Il Network dei Patrimoni Culturali e Naturali: a Cefalù il convegno Unesco

A Cefalù la due giorni dedicata ai Patrimoni Culturali Unesco

Si è chiusa la due giorni di Cefalù dedicata ai Patrimoni Culturali Unesco svoltasi il 3 e 4 maggio 2019 al Teatro Comunale Salvatore Cicero.
L’evento organizzato dalla Fondazione Unesco Sicilia, diretta dall’Arch. Prof. Aurelio Angelini, ha visto la partecipazione del Presidente della Regione, on. Nello Musumeci, e altre autorità, esperti del settore e tra questi anche il Dg del Gal Tirrenico, Arch. Roberto Sauerborn nella giornata dedicata alle Politiche e Pianificazione.
In particolare, l’Arch. Sauerborn è intervenuto su “Alleanze territoriali tra GAL e patrimoni: una possibile
chiave di lettura, di progetto e di sviluppo”. Nel suo intervento, il Dg del Gal Tirrenico, ha svolto un excursus su Partenariato Pubblico e Privato, partendo dai Gal e la loro evoluzione metodologica in CLLD multifondo, sui rapporti del Gal Tirrenico con l’Unesco, della Ricerca Internazionale avviata con la Cattedra Unesco dell’Unife retta dall’ prof. Paolo Ceccarelli, dello studio avviato sui borghi di Castroreale e Novara di Sicilia, della proposta di candidarsi assieme al Gal Metropoliest e ad Ibam/ Cnrper la nascita di una Cattedra Unesco in Sicilia.
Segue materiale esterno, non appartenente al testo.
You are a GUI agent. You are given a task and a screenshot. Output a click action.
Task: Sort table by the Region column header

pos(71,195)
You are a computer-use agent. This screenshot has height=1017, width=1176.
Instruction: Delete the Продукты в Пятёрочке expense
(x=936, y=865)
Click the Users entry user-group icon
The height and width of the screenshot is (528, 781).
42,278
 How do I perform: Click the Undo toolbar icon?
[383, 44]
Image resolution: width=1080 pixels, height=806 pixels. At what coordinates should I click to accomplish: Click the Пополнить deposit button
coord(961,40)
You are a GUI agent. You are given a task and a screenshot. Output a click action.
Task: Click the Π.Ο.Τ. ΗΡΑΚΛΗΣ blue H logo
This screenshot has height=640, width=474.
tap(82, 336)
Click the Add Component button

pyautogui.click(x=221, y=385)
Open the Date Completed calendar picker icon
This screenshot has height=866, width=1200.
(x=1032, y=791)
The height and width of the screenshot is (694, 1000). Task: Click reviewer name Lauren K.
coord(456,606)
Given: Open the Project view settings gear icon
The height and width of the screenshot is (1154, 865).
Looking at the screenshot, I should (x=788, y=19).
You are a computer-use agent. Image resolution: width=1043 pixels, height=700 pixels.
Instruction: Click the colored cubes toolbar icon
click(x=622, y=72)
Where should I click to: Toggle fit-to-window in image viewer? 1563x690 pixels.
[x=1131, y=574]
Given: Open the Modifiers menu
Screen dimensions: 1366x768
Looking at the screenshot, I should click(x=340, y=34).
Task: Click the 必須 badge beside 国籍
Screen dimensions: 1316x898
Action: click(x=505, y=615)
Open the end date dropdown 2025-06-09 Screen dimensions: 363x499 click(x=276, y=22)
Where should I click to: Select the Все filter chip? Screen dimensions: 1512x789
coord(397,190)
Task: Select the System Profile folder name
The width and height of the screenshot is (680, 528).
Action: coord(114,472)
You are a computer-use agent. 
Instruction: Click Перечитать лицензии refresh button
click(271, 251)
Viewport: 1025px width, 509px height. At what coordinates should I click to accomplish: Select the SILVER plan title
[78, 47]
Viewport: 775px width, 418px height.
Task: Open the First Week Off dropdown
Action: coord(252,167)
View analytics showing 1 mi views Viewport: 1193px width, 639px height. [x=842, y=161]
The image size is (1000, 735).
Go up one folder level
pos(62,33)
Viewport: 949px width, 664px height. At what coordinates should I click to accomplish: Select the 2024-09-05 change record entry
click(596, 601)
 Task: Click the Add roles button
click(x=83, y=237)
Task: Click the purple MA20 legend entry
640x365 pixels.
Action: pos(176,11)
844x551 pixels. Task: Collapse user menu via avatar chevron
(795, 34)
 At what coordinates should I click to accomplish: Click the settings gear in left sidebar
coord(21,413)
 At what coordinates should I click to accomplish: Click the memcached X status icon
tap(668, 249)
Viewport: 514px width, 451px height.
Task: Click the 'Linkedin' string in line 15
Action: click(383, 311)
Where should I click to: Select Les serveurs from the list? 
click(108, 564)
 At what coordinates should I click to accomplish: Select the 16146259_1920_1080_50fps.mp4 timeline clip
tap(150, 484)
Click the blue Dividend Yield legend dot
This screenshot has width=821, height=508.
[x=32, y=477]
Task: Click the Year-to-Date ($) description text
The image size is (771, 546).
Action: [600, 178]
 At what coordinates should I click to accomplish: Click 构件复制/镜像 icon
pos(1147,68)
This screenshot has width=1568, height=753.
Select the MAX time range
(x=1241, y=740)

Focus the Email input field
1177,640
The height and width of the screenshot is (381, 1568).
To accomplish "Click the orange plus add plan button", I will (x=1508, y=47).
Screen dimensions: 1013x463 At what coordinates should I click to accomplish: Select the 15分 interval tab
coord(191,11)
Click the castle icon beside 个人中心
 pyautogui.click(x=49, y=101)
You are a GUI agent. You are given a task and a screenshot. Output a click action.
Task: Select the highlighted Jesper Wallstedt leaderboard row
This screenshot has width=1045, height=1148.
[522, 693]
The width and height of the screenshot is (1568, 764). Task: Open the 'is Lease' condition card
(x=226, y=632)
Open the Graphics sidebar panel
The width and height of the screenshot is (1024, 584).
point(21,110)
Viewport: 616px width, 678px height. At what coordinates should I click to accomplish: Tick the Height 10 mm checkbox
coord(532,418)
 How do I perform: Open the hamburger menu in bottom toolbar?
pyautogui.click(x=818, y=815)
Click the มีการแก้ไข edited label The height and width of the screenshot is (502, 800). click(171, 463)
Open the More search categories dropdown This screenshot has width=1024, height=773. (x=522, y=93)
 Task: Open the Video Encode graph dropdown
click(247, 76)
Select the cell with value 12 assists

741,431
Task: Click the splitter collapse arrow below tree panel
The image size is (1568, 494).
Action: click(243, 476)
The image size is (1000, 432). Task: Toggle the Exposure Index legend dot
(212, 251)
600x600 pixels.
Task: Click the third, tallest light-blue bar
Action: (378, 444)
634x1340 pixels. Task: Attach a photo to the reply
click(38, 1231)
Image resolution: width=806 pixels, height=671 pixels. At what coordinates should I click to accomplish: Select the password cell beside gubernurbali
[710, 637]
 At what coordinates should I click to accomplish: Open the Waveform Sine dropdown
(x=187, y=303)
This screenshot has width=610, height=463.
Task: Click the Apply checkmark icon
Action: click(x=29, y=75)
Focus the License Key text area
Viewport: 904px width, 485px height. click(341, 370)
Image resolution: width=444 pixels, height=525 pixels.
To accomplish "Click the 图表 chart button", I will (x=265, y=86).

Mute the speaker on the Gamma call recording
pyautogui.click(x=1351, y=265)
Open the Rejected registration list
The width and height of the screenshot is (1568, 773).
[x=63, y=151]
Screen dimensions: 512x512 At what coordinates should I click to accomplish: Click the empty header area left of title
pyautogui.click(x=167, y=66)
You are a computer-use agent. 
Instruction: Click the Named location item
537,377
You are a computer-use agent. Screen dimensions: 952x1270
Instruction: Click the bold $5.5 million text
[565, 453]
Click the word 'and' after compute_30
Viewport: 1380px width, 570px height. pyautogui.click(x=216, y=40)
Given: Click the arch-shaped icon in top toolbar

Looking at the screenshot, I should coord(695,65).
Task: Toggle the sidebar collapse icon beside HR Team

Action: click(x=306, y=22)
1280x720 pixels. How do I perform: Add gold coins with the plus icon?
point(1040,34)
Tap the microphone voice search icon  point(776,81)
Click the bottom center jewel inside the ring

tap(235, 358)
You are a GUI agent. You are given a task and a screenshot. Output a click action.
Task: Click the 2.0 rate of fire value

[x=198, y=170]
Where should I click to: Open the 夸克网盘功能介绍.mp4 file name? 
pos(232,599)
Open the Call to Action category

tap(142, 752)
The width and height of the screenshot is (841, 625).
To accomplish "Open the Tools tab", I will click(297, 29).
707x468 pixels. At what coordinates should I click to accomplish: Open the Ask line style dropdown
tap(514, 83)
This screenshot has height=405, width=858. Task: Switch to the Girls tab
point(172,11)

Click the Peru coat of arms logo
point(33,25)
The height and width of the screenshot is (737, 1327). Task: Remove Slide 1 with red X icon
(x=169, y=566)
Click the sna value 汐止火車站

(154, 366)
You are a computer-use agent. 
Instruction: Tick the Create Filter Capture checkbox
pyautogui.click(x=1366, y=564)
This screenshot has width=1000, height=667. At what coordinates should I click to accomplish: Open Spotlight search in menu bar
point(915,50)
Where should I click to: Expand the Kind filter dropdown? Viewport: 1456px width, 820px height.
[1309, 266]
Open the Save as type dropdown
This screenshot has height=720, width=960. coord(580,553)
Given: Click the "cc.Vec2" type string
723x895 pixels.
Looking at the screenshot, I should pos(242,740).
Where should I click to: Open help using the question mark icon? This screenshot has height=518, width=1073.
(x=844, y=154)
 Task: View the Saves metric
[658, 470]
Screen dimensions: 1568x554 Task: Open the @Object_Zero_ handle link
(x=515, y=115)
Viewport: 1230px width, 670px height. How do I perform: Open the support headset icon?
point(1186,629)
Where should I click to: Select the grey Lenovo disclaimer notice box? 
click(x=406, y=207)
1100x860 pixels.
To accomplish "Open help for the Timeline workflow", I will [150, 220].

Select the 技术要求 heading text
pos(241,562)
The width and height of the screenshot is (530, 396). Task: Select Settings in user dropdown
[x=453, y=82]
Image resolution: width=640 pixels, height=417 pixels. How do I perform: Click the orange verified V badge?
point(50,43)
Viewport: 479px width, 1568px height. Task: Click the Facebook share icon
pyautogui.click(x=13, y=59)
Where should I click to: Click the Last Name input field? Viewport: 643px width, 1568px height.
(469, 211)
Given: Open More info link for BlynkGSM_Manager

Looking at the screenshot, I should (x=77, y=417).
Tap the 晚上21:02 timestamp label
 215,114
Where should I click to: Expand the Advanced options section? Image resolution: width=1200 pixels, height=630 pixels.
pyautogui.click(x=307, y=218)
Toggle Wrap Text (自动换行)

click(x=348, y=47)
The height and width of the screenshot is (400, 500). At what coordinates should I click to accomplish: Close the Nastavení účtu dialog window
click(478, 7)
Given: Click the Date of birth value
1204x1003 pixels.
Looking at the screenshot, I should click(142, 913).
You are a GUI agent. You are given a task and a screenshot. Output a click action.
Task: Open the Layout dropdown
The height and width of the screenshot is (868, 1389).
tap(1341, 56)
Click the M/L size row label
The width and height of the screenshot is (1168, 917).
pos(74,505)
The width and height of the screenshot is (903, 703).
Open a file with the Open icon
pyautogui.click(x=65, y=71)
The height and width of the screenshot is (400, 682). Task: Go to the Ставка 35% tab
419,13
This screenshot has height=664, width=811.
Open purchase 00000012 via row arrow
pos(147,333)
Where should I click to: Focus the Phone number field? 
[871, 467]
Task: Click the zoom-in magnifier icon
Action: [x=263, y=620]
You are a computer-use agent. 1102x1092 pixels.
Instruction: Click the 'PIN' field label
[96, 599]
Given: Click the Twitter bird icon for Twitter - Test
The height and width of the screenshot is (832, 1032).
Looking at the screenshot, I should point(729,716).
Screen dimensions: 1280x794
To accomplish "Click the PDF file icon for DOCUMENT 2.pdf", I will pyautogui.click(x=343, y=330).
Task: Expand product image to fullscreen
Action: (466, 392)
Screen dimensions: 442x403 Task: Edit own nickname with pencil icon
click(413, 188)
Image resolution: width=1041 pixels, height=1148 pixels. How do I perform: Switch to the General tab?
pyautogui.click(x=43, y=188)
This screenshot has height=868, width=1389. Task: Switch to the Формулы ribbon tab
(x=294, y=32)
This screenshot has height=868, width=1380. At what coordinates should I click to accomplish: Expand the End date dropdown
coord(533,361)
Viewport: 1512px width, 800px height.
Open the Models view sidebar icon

Per giungere, infine, alla nascita della Rete Cultura Sicilia, che Sauerborn ha ideato su volontà del carissimo e compianto prof. Sebastiano Tusa, e approvata dalla Giunta Regionale il 29 gennaio u.s. con Delibera n. 49/2019.
La Rete Cultura e l’Accordo Quadro tra l’assessorato regionale su BBCC della Sicilia e i 22 GAL siciliani doveva essere sottoscritto il 26 marzo a Enna alla presenza dei vertici regionali, ma la scomparsa del compianto assessore Sebastiano Tusa, ha differito la data dell’Accordo, che ora sarà fissata dal Presidente della Regione Musumeci a cui Sauerborn si è rivolto proprio a Cefalù, ricordando la valenza dell’Accordo e le azioni che Tusa confidava di attivare.
L’Arch. Sauerborn ha insistito sul fatto che i Gal e lo loro reti possono essere, come già di fatto sono, degli aggregatori d’eccellenza per i network culturali e in particolare dei DMO (Destination Management Organization) previsti di prossima costituzione in Sicilia.
Già nel 2014 e nel 2015, Sauerborn aveva proposto la possibilità che i GAL fossero chiamati alla gestione de i SITI Unesco partendo da quelli delle Isole Eolie che rischiano, tutt’oggi, la cancellazione dalla WHL Unesco per l’inerzia degli amministratori locali. In quell’occasione propose una partizione per la sua proposta che raccolse circa 7000 sottoscrizioni. Oggi, si ritorna sul tema auspicando la nascita di un Netowork dei Patrimoni Unesco con un PPP in cui GAL siano presenti e aggregatori in una logica di partecipazione dal basso dei territori.